Gurrumul’s world generally moved slowly, but as his fame grew the demands on his time increased, Quincy Jones, legendary American record producer described his voice as “one of the most unusual and emotional voices that I have ever heard… it’s unbelievable”, Jon Pareles music critic for the New York Times described it thus “Gurrumul gave every melody an inner glow” and described his voice as “preternaturally soothing .. It seems to arrive from a distance, high and serene, with a hint of reediness and a humble quaver, proffering melodies like lullabies.”

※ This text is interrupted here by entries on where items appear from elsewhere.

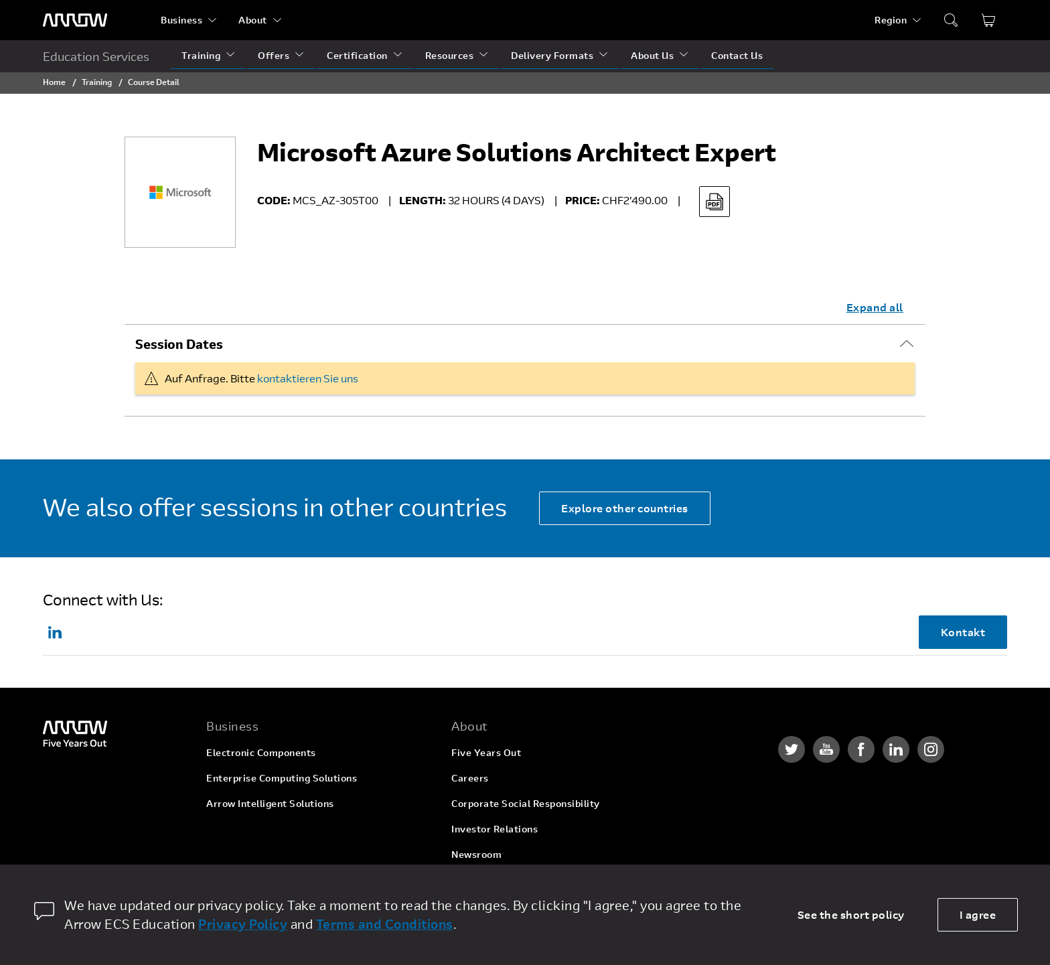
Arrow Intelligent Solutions (270, 803)
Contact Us (737, 55)
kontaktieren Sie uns (307, 378)
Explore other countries (624, 508)
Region (891, 19)
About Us (652, 55)
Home (54, 81)
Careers (470, 777)
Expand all (874, 307)
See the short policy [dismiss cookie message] (851, 914)
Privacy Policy (242, 923)
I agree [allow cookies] (978, 914)
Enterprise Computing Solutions (281, 777)
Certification (357, 55)
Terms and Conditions (384, 923)
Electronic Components (261, 752)
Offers (273, 55)
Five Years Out (486, 752)
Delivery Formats (552, 55)
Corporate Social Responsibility (525, 803)
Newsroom (476, 854)
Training (200, 55)
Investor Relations (494, 828)
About (252, 19)
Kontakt (963, 632)
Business (181, 19)
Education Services (96, 56)
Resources (449, 55)
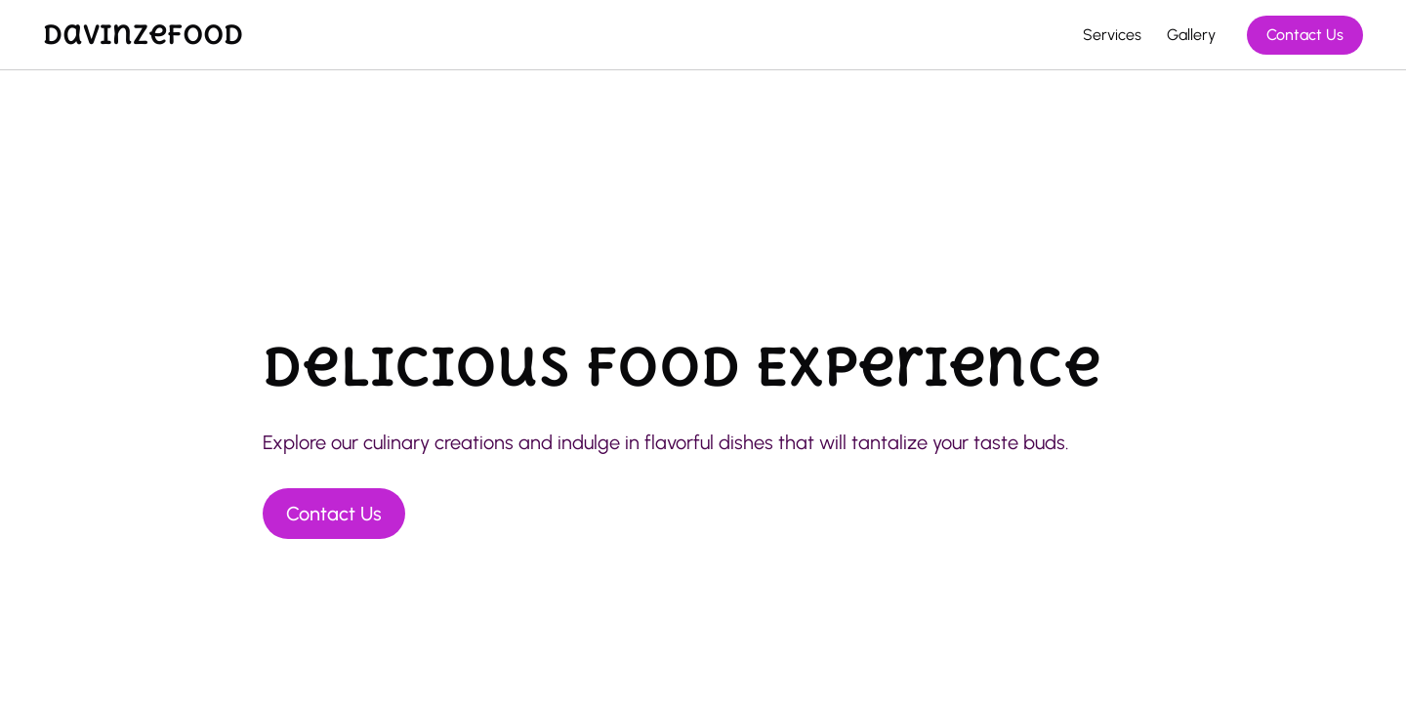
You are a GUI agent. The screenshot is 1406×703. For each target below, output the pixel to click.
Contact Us (1305, 34)
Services (1112, 34)
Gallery (1191, 34)
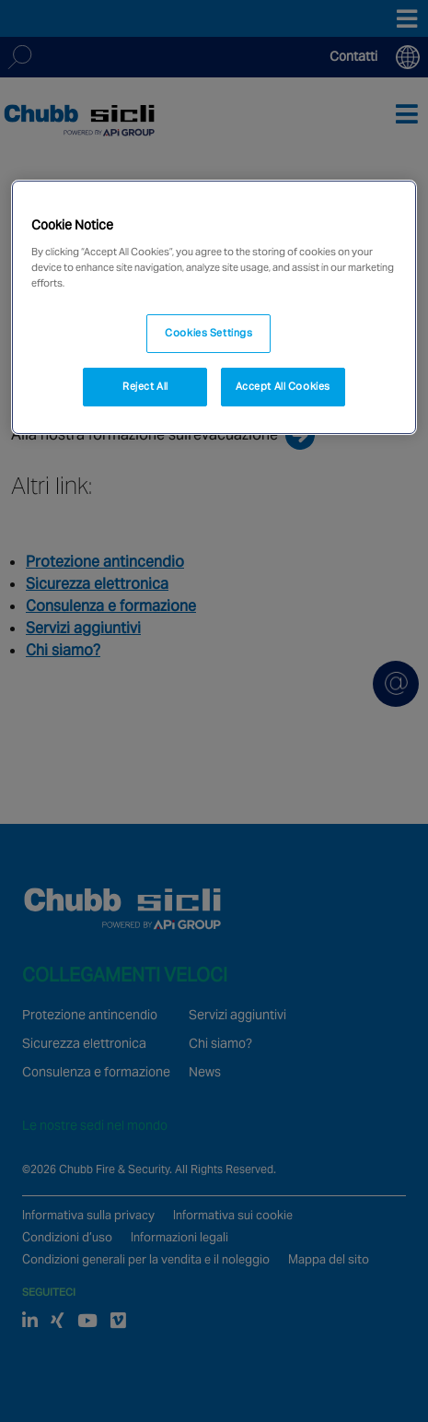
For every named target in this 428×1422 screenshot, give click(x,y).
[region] (214, 307)
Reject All (145, 386)
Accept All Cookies (283, 386)
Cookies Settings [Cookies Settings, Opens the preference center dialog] (208, 332)
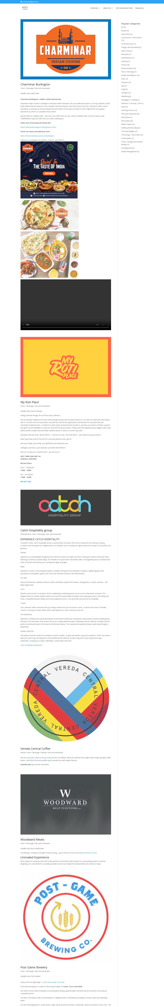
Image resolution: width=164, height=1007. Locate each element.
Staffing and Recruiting (129, 128)
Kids (122, 86)
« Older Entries (25, 997)
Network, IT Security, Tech (131, 103)
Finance (124, 65)
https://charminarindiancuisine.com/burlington (37, 136)
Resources (140, 8)
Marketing (125, 96)
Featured (124, 61)
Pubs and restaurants (42, 88)
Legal (123, 89)
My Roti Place (29, 398)
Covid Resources (127, 44)
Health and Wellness (128, 75)
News (123, 107)
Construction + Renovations (131, 37)
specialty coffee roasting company (40, 741)
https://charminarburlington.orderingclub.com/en (38, 127)
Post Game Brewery (33, 913)
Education (125, 54)
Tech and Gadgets (128, 131)
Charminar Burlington (35, 84)
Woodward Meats (32, 819)
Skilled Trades (126, 124)
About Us (107, 8)
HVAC (123, 79)
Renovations (126, 121)
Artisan (23, 736)
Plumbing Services (128, 110)
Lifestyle (43, 736)
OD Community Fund (124, 8)
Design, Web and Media (130, 47)
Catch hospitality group (36, 547)
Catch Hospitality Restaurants (31, 662)
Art (122, 27)
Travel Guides (126, 138)
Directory (94, 8)
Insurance (124, 82)
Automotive (125, 34)
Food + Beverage (26, 88)
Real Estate (125, 117)
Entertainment (25, 551)
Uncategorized (126, 148)
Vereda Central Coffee (35, 732)
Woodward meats (89, 832)
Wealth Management (129, 151)
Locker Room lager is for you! (53, 928)
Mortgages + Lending (129, 100)
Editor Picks (125, 51)
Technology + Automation (131, 135)
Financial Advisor (127, 68)
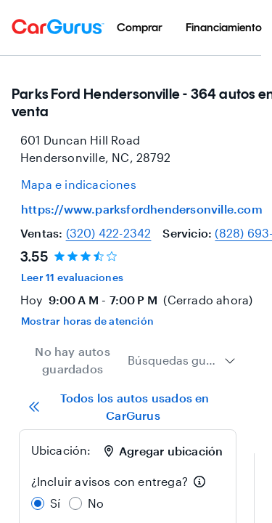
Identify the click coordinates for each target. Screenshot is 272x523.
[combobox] (181, 360)
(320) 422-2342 (109, 233)
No (96, 503)
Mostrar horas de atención (87, 321)
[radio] (37, 503)
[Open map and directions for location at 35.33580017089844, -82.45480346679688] (78, 184)
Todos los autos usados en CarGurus (119, 406)
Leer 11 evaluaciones (72, 277)
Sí (55, 503)
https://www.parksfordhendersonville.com (142, 209)
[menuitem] (139, 27)
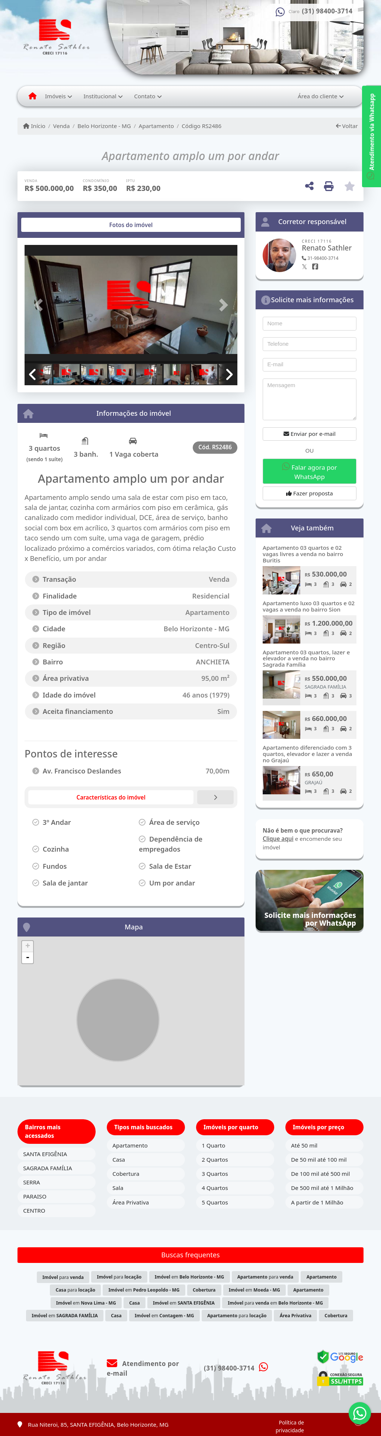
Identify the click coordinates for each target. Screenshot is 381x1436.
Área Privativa (130, 1202)
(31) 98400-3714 (327, 11)
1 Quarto (213, 1145)
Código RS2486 (201, 126)
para (63, 1277)
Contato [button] (144, 96)
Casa (118, 1159)
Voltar (347, 126)
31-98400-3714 (320, 258)
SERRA (31, 1182)
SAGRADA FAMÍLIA (47, 1168)
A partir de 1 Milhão (317, 1202)
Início (34, 126)
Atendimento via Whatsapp (371, 136)
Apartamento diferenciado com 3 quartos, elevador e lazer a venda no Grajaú (307, 753)
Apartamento (156, 126)
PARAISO (35, 1196)
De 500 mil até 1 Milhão (322, 1187)
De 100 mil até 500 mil (320, 1173)
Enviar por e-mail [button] (310, 433)
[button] (41, 304)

The 2015 Gospel Album was Gurrumul’s third studio release, like all previous solo albums by him it climbed to #3 nationally and was awarded the ARIA for Best World Music Album in 2015, however Gurrumul was fighting liver and kidney diseases which would ultimately take his life in 2017, he was only 46, his parents Daisy and Terry had already pre-deceased him several years earlier.
The posthumously- released album Djarimirri (Child of the Rainbow), which had been curated and produced by Michael Hohnen, became Gurrumul’s first national #1 hit and won ARIA awards for Best Male Artist, Best Independent Release, Best World Music Album, and Best Cover Art, his album sales of over half a million copies made him the biggest-selling Aboriginal artist in Australian recording history, and he was the recipient of no less than nine ARIA awards.